Visualizing the Graph and Training Curves Using TensorBoard

TensorBoard是一个强大的基于web的工具，它的原理是：根据保存在本地的日志数据进行绘图，可以显示图的结果和训练效果。

实现TensorBoard需要4步：

定义需要保存日志的文件夹

from datetime import datetime

now = datetime.utcnow().strftime("%Y%m%d%H%M%S")

root_logdir = "tf_logs"

logdir = "{}/run-{}/".format(root_logdir, now)

在construction phase之后，写下边的代码

mse_summary = tf.summary.scalar('MSE', mse)

file_writer = tf.summary.FileWriter(logdir, tf.get_default_graph())

在需要写入的地方写入数据

with tf.Session() as sess:                                                        # not shown in the book

    sess.run(init)                                                                # not shown

    for epoch in range(n_epochs):                                                 # not shown

        for batch_index in range(n_batches):

            X_batch, y_batch = fetch_batch(epoch, batch_index, batch_size)

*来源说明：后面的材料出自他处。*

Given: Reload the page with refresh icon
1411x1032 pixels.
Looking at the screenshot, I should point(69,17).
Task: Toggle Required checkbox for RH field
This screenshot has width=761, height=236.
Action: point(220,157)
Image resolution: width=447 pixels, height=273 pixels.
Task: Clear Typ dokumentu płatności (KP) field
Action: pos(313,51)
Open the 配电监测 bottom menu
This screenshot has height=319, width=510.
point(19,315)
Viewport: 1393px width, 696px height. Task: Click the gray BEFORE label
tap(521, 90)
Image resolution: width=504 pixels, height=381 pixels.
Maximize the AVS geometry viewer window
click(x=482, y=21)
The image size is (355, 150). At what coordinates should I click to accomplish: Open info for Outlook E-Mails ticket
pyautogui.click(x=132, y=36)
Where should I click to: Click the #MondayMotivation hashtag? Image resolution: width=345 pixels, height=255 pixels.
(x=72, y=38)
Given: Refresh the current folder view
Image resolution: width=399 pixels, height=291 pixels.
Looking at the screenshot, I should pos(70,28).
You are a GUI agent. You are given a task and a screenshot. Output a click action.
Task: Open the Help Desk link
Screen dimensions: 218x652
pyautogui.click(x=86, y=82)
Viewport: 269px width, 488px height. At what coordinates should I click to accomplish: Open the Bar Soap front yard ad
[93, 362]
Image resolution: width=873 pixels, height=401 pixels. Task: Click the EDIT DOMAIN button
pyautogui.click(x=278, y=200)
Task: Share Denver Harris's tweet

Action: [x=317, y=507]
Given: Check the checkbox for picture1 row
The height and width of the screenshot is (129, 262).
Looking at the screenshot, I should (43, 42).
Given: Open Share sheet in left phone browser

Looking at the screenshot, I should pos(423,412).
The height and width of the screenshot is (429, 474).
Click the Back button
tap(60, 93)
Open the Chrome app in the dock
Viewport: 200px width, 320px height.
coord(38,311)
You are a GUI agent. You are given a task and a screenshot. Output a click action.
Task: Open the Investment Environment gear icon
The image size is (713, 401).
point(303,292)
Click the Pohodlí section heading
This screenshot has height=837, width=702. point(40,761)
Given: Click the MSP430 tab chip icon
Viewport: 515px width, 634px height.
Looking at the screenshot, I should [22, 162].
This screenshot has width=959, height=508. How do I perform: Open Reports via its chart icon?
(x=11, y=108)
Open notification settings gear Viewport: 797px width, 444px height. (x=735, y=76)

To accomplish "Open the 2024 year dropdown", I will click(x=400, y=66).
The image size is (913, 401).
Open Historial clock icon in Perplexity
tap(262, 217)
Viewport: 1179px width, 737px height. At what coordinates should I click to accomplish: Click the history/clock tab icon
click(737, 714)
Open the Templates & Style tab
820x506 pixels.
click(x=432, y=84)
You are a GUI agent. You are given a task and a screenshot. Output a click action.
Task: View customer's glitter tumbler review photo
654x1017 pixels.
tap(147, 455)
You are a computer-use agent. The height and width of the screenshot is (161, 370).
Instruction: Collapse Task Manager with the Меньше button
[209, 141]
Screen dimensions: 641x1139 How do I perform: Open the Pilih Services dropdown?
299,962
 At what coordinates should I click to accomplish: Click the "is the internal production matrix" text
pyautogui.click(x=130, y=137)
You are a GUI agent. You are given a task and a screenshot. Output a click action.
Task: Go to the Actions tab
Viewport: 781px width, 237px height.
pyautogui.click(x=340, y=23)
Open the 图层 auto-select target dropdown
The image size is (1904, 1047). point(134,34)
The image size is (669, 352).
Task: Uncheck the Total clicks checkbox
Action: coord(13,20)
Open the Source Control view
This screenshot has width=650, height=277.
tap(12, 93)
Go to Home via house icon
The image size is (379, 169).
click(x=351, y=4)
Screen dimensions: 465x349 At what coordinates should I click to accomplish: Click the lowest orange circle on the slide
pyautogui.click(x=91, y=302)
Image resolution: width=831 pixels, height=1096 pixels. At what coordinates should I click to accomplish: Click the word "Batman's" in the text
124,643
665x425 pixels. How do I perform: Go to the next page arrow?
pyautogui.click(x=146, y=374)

            if batch_index % 10 == 0:

                summary_str = mse_summary.eval(feed_dict={X: X_batch, y: y_batch})

                step = epoch * n_batches + batch_index

                file_writer.add_summary(summary_str, step)

            sess.run(training_op, feed_dict={X: X_batch, y: y_batch})

    best_theta = theta.eval()

运行TensorBoard，键入下边命令

python3 -m tensorboard.main --logdir=tf_logs

运行后的效果图：

Name Scopes

当处理复杂模型的时候，比如神经网络，图中会有大量的node，就会看起来很杂乱，为了解决这个问题，可以使用TensorFlow的name scopes。

with tf.name_scope("loss") as scope:

    error = y_pred - y

    mse = tf.reduce_mean(tf.square(error), name="mse")

Modularity

Suppose you want to create a graph that adds the output of two rectified linear units(ReLU). A ReLU computes a linear function of the inputs, and outputs the result if it is positive, and 0 otherwise,

如果是两个relu，我们可以用下边的代码实现：

reset_graph()

n_features = 3

X = tf.placeholder(tf.float32, shape=(None, n_features), name="X")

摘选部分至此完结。